Producing crisp images with the iPhone depends largely on how steady your hands are. But even if you do have a surgeon’s touch, the phone’s lack of heft and ergonomics can lead to photo blur, especially when taking pictures with long exposures. For these situations, a tripod is the best option. You could Velcro the iPhone to a tripod faceplate like this guy. It works, but it’s not exactly elegant. It’s also an accident waiting to happen — an accident, by the way, that isn’t covered by AppleCare. Instead, use the Glif Tripod Mount. This $20 piece of plastic is heartily endorsed by the finicky Cult of Mac. Benjamin Lowy gives it a thumbs-up, too. He used the Glif to take this ethereal seascape shot (multiexposure app at 128 frames). Spectacular, right? Now, close your eyes and imagine six fluffy white Persian kittens shot with that same “ghost” effect. Now that’s spectacular. Bonus: the Glif also stabilizes an iPhone for hands-free video watching and FaceTiming.

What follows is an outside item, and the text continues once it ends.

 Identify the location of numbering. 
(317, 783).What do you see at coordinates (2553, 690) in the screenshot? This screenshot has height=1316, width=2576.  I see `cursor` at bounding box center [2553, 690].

* To further explore the fabulous world of “iphoneography” go directly to the place that coined the word: iphoneography.com. Instagramers.com also keeps abreast of the latest iPhone camera apps, news, and events. How-to literature includes iPhone Artistry and iPhone Obsessed. Once you’ve mastered the Cupertino camera, news and entertainment outlets will beat a path to your door. Don’t waste precious time haggling over publishing rights. Two new mobile photo agencies will do the dirty work for you. Foap shills iSight portfolios for a flat $10 fee, and pays $5 for each usage. Scoopshot lets iPhoneographers set their own price and charges a nominal commission on each sale. Go easy on the Hipstamatic filters. Both agencies favor minimally processed shots.